Il y a des pièces de théâtre semblables à des oeuvres d'art, qui nous font sentir et ressentir les choses. Il ne faut pas chercher à tout comprendre ni à tout nommer. On regarde, on écoute et on s'abandonne. Sans trop intellectualiser. À la fin, on en retire bien ce qu'on a pu. Selon l'humeur du moment.

Playtime, qu'a conçu Céline Bonnier avec le collectif Momentum, fait clairement partie de cette catégorie de pièces. Ma critique s'arrêtera donc ici. Mais non, je plaisante.

Pour apprécier ce type de spectacle sensoriel, il faut toutefois combattre le besoin instinctif de saisir les intentions des interprètes. Pourquoi sautent-ils tous comme ça? Lui, pourquoi l'enroule-t-on sans cesse dans une pellicule plastique? Pourquoi ces projections sur les torses nus des comédiens? Pourquoi toutes ces chaussures à talons hauts attachées à un cordon? Avertissement: il se passe des choses étranges dans ce spectacle.

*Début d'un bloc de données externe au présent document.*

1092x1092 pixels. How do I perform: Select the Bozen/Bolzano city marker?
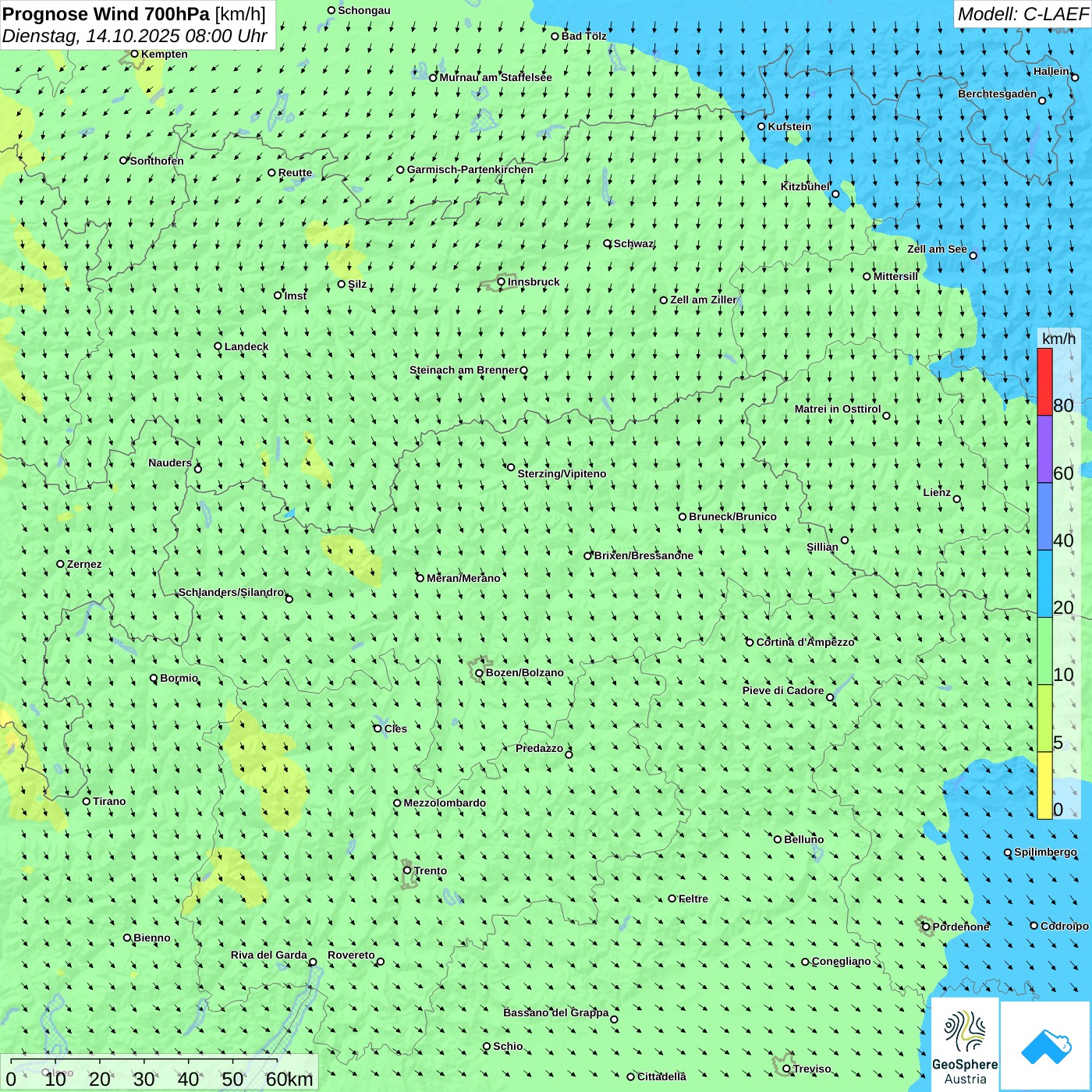480,673
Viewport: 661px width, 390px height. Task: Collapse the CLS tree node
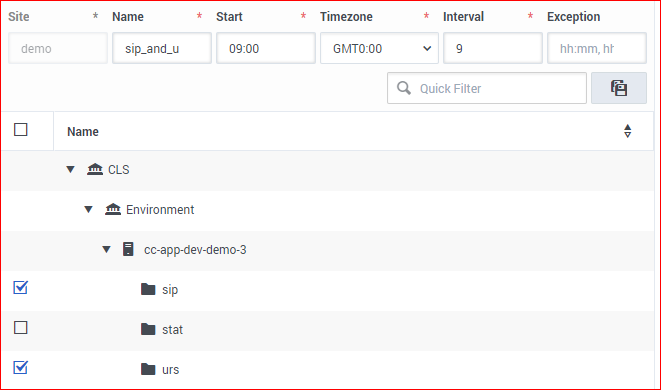click(70, 169)
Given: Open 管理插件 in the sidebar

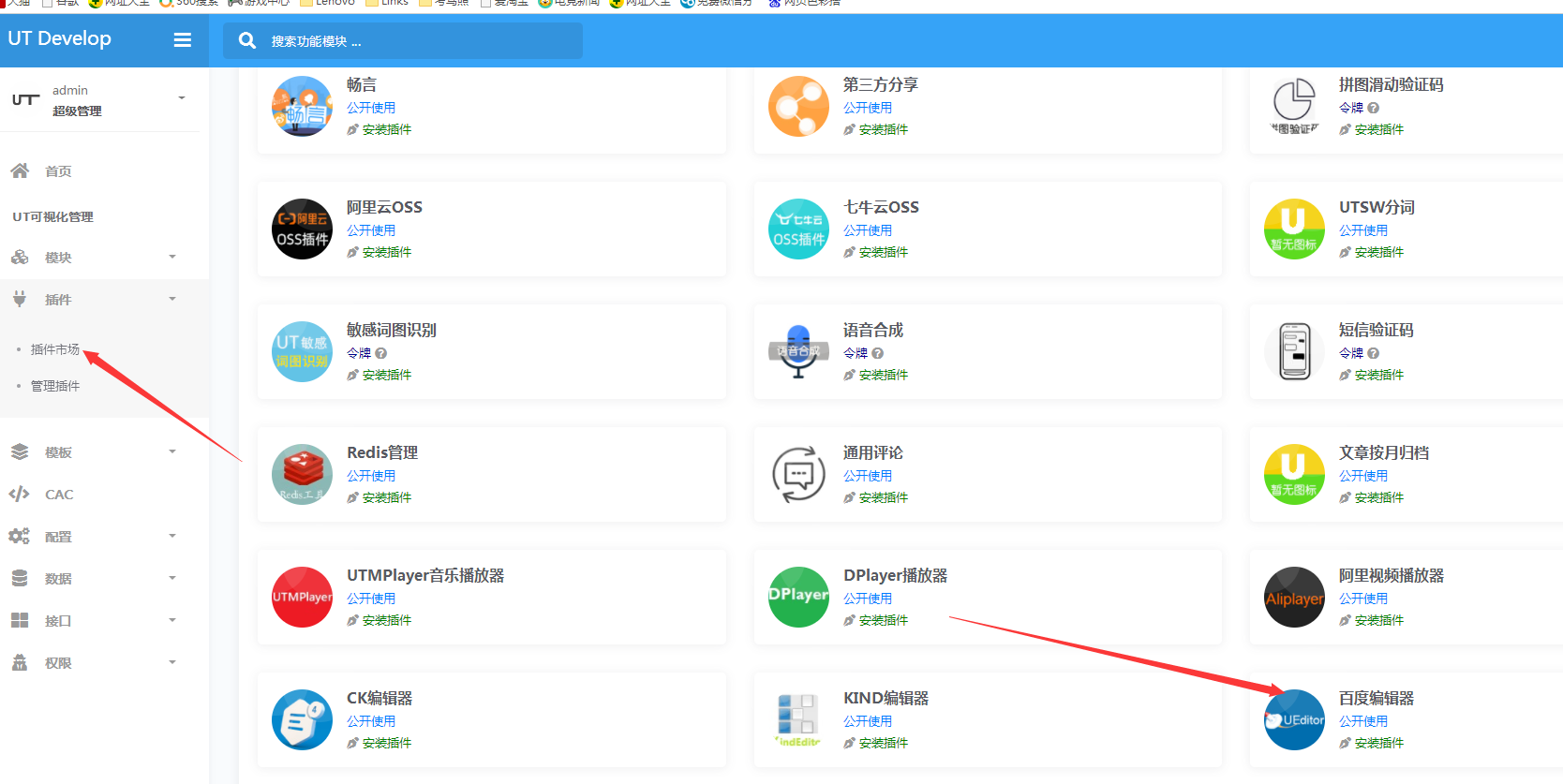Looking at the screenshot, I should [55, 386].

L'éros dans tous ses états

Le point de départ de Céline Bonnier était d'explorer «la pulsion de l'éros». Tels des électrons libres, les cinq interprètes - Paul-Patrick Charbonneau, Stéphane Crête, Gaétan Nadeau, Clara Furey et Nancy Tobin -, nous font ainsi voyager dans cette zone intime. La leur. En nous transmettant tantôt des signaux de détresse et de solitude, tantôt des fréquences basses de plaisir bestial.

Dans une scène chargée d'érotisme, Stéphane Crête et Clara Furey évoquent une relation sexuelle en manipulant des fruits avec leurs mains. Troublant. C'est un peu ça, Playtime. Des espèces de polaroïds de ces pulsions qui nous habitent avant, pendant et après les avoir vécues. Pulsions parfois désincarnées, qui dessinent les contours d'une critique de la modernité, de nos rapports impersonnels et éphémères.

Ce bouquet d'énergies sexuelles, portées par une musique parfois oppressante, contribue à créer des tableaux assez baroques, plus visuels qu'auditifs. Il y a en effet peu de mots dans Playtime, qui est notamment inspiré du film du même nom réalisé par Jacques Tati.

La mise en scène de Céline Bonnier, très circulaire, est amplifiée par la présence, au milieu de la scène, d'une espèce de tourniquet pour enfants par lequel passent les comédiens. Dans la dernière scène, Gaétan Nadeau y va d'une longue et absurde tentative d'explication. Hilarant.

Bref, si vous vous sentez perdus dans cette pièce labyrinthique qui explore les pulsions de ses protagonistes, vous n'êtes pas seul. À la fin, on se dit qu'on a vécu un moment étrange, à la fois beau et frustrant. À l'image de cet éros.

_________________________________________________________________________

Playtime, à Espace libre jusqu'au 19 mai.